Por otro lado, es preciso imaginar el azar evolutivo, no estático. Un azar estático no habría empezado a ser. Un azar evolutivo sólo puede serlo en dos sentidos: o ascendente o descendente, ir a más o ir a menos. Un azar descendente es incapaz de explicar las potencialidades adquiridas por el hombre a lo largo de su historia milenaria. La hipótesis corriente, sin embargo, habla de un azar ascendente. Y entonces se impone esta pregunta: ¿por qué la evolución no ha traído consigo una explicación definitiva y cierta sobre el enigma de los orígenes del hombre? Se han dado para esto —y se siguen dando— muchas condiciones objetivas y favorables: científicas, culturales, sociales, etc. El azar tendría que traer consigo al Superhombre. Nietzsche, si se analiza bien, no vaticinaba nada; simplemente describía una posibilidad epistemológica. Si Dios ha muerto —si la tercera explicación es desechada absoluta y definitivamente—tiene que advenir el Superhombre.
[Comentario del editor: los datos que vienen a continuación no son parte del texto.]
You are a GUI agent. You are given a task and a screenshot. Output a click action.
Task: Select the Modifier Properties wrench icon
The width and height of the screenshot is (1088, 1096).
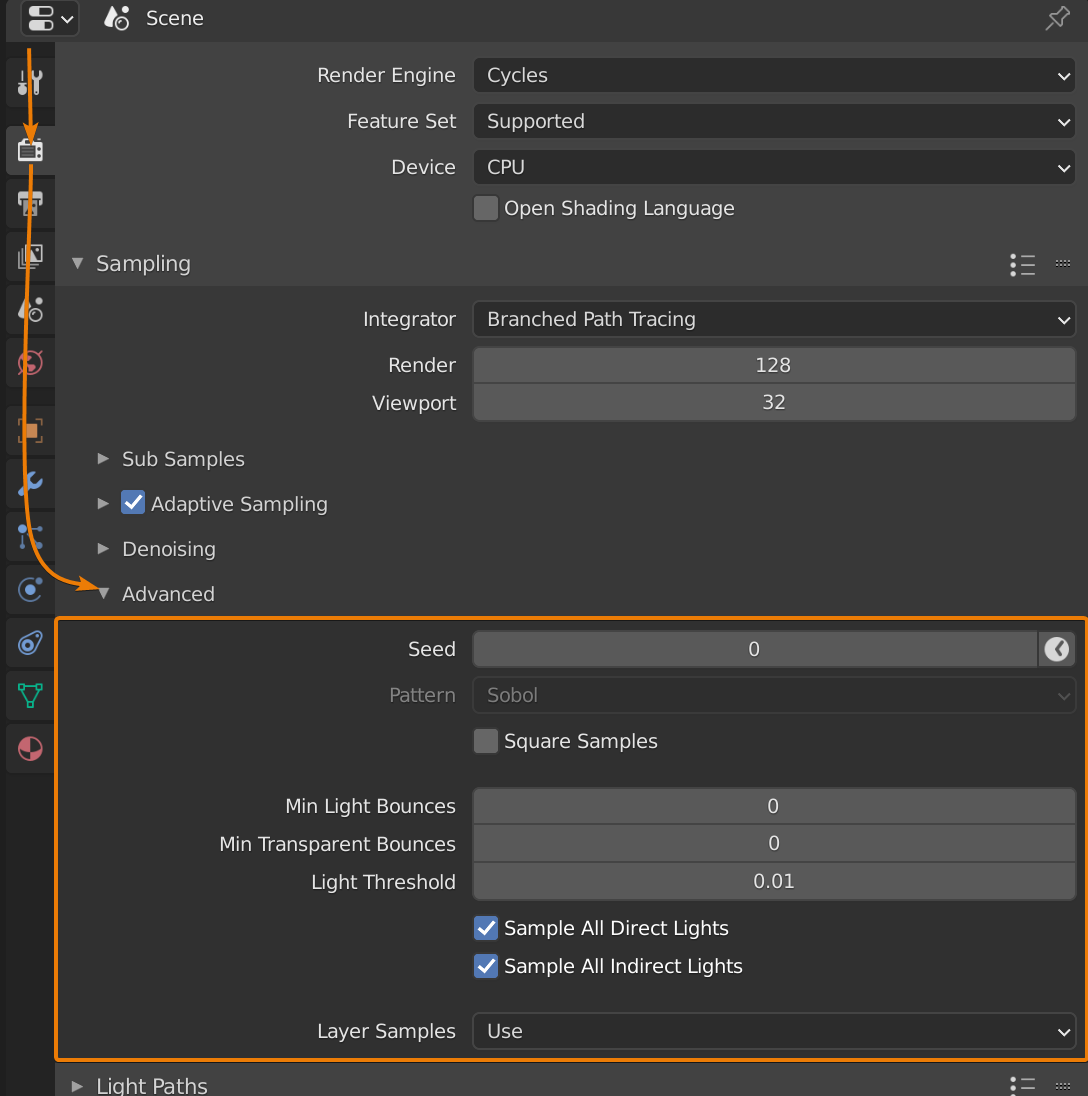(29, 483)
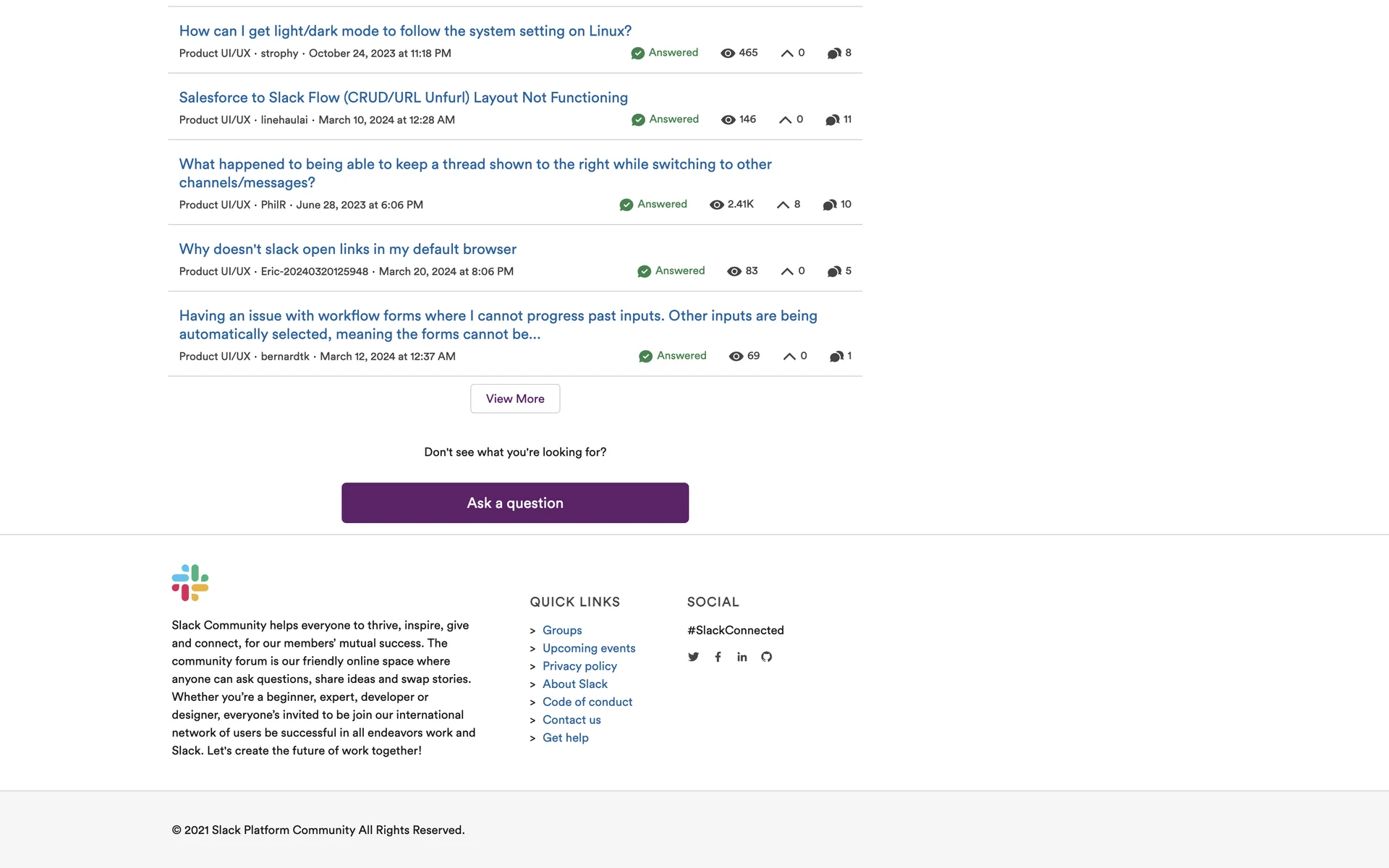The height and width of the screenshot is (868, 1389).
Task: Click the Privacy policy link
Action: [x=579, y=666]
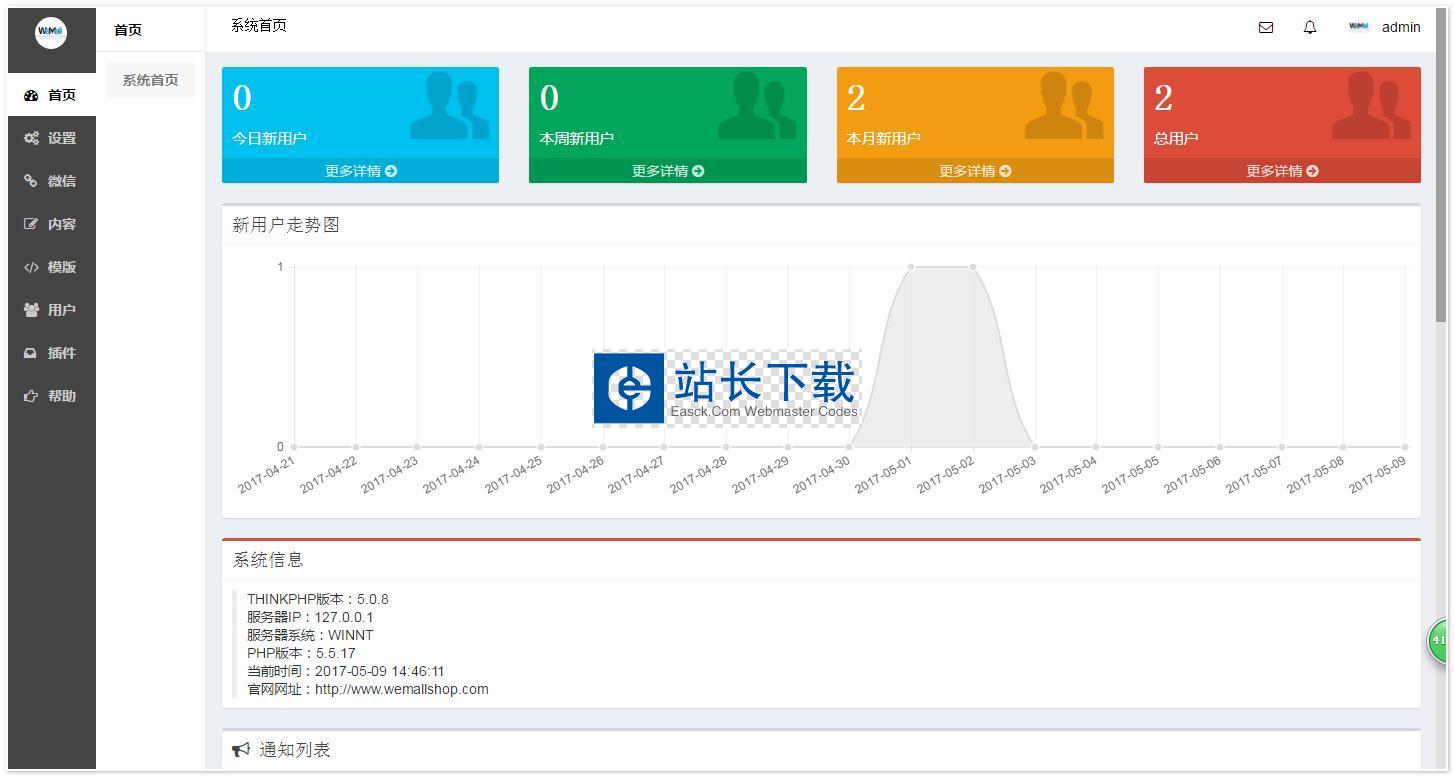Open the notification bell icon

1310,28
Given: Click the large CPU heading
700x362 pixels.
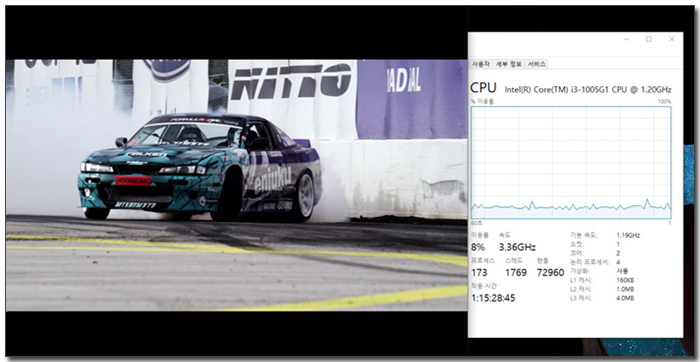Looking at the screenshot, I should pos(483,88).
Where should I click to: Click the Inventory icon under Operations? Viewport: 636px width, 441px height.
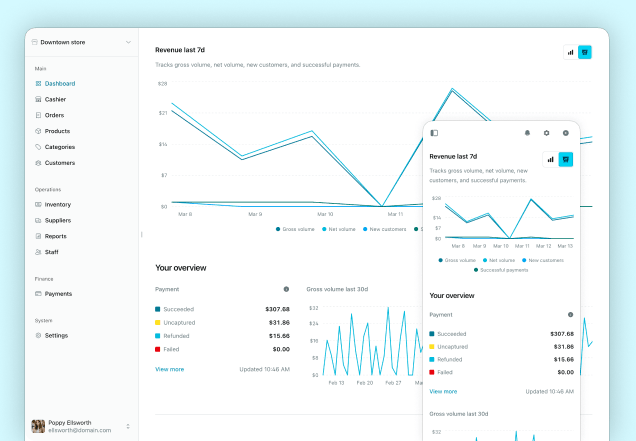(38, 204)
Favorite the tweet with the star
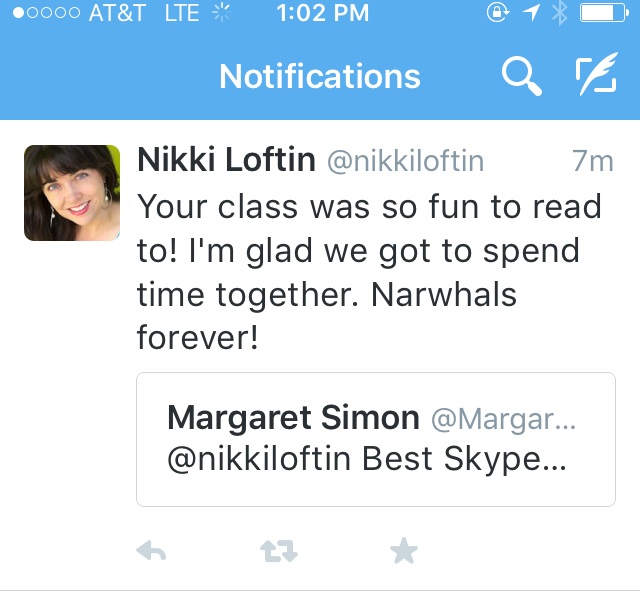640x603 pixels. point(403,550)
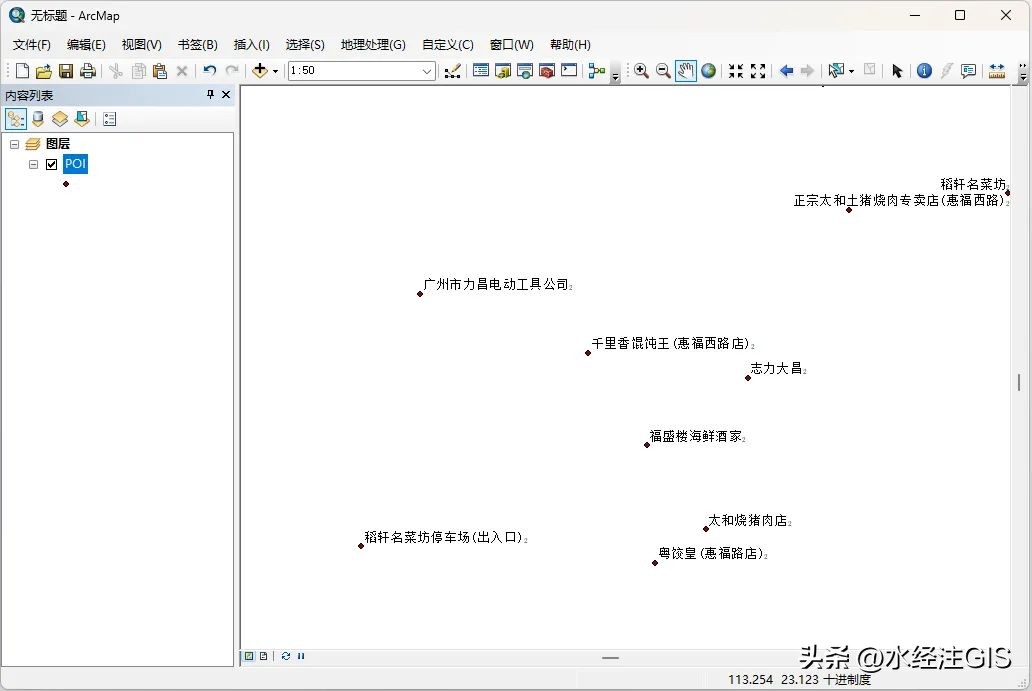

El ejemplo de Nietzsche es sólo un lugar literario. Si el Superhombre tenía que ser traído por el azar evolutivo y ascendente, hace siglos que tendría que haber aparecido sobre la tierra. ¿Qué podía frenar a un azar ontológicamente todopoderoso? Sin embargo, no hay más remedio que analizar la historia presente. Y, en este contexto, es significativo que las últimas direcciones de la filosofía (o antropología o psicología) que parten de la muerte de Dios insistan machaconamente en esa regresión que significa refugiarse en el hablar, en el discurso, prescindiendo ya de la cuestión del sentido. La muerte de Dios trae consigo la muerte del sujeto y, por tanto, la muerte del hombre, condenado a ser «cosa entre cosas». Si no hay sujeto, no hay preguntas. Nadie puede preguntar nada. Y no hay, por tanto, necesidad de respuestas.